I am thinking maybe sometime in October! Mike at USACI didn't seem to think that would be a problem, but who knows. You could still bring the car and enter it, just to get the points even if the car isn't completed!


----------



## bobditts

ill let him know. he said hes got other plans saturday but im ordering him to go (even though he out ranks me - damn military ranks)


----------



## bobditts

great turn out today guys. hopefully we can make it a somewhat regular thing.


----------



## dlechner

Yes, it was great meeting all of you guys! I will be concentrating on getting a show started ASAP!

We WILL do this again! Maybe this time in the Springs  !


----------



## bobditts

I dont see a problem with that. I like the springs a whole lot better anyways. Where could we find an empty lot to go to though? Nothing comes to mind. maybe one of the many walmart parking lots. im sure dave (the guy with the red subaru wagon) and I could talk to the either of the car toys people and use their lot. The north store has a bigger lot. Im sure theyd be all for it.


----------



## NaamanF

Just meet at my house. Plenty of room and beer in the fridge I can't drink.


----------



## bobditts

niiiiice. hey naaman, you see any potential problems with using this linear actuator?
http://www.surpluscenter.com/item.asp?UID=2006090222341673&item=5-1577-12&catname=electric


----------



## bobditts

anyone know what andys screen name is?


----------



## NaamanF

bobditts said:


> niiiiice. hey naaman, you see any potential problems with using this linear actuator?
> http://www.surpluscenter.com/item.asp?UID=2006090222341673&item=5-1577-12&catname=electric


I am using the 10" version. It works very well with their controller. If you want something cheaper I have a extra (diffrent type) that I don't need. Not sure if it's a 10" or 12"


----------



## bobditts

damn! i just put in an order for the 12". how much would you be willing to sell yours for? can you check what size it is also? I need the 12". And what do you mean by differnet type? is it not linear? or is it just a different brand?does it still have just the 2 wires?


----------



## NaamanF

It is a 300mm (12") stroke. It is this type..
http://www.hiwin.com/la/laf.html

$25 should do it.


----------



## bobditts

I like the look of them. Do they work pretty well? do i need to get a controller for them or does it already have a power and ground wire attached?


----------



## NaamanF

It has power and ground. Just apply 12v and it goes out and reverse the 12v and it goes in. I think it also has built in end limit switches. So you can make a controller pretty easy or just use a two way switch. It isn't the fastest but it gets the job done.


----------



## bobditts

I think im going to use a couple relays to wire it up with a 3 position rocker switch. unless the relays arent needed. Im definitely sold though. If you wouldnt mind hanging on to it for me until the next time im down your way. I just emailed to cancel my order so I should be good. Thanks for your help man. You are the tits!


----------



## dlechner

I'm going to buy it tonight!


----------



## ghart999

Naaman why can't you drink the beer in your fridge? That sounds sad.

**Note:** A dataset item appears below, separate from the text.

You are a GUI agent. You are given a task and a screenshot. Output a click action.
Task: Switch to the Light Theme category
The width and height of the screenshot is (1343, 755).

I'd be up for a meet at your house. Maybe we can ever turn into into a mod day or something. I might need some help on FG pods for my doors.


----------



## bobditts

dave i hope youre messing with me. if you buy it before me that would be pretty shady since I already called it. gregg pods are pretty easy to do. Its all in the prep work. But since I saw how great you did your deadening im sure you wont have a problem with that.


----------



## ghart999

I think he is kidding, hence the wink smiley.

Of course I will offer Naaman $26 for it.... Kidding.

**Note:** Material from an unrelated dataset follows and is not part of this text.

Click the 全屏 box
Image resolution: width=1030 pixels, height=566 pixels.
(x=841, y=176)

I am new to FG so I hope it goes smooth (pun intended).

Do you all use an angle grinder to smooth the FG or just an orbital/belt sander? I have an orbital but was thinking of getting an angle grinder from Harbour Freight. $29 for a 7" grinder sounds almost too good to pass up. But if I don't need it, then I don't want to spend the funds either.


----------



## ghart999

Bob - where do you get the images to do those layout pics for your setup?


----------



## bobditts

hey gregg, I picket up a sanding disc from home depot of $5 that you can use in a corded or cordless drill. Harbor freight had 36 grit sanding pads on clearance not to long ago which is perfect for grinding down bumps and hugh spots on FG. an orbital sander would take many sheets or paper and a LONG time to get done. I start with the 36 grit disc and work my way up from there. 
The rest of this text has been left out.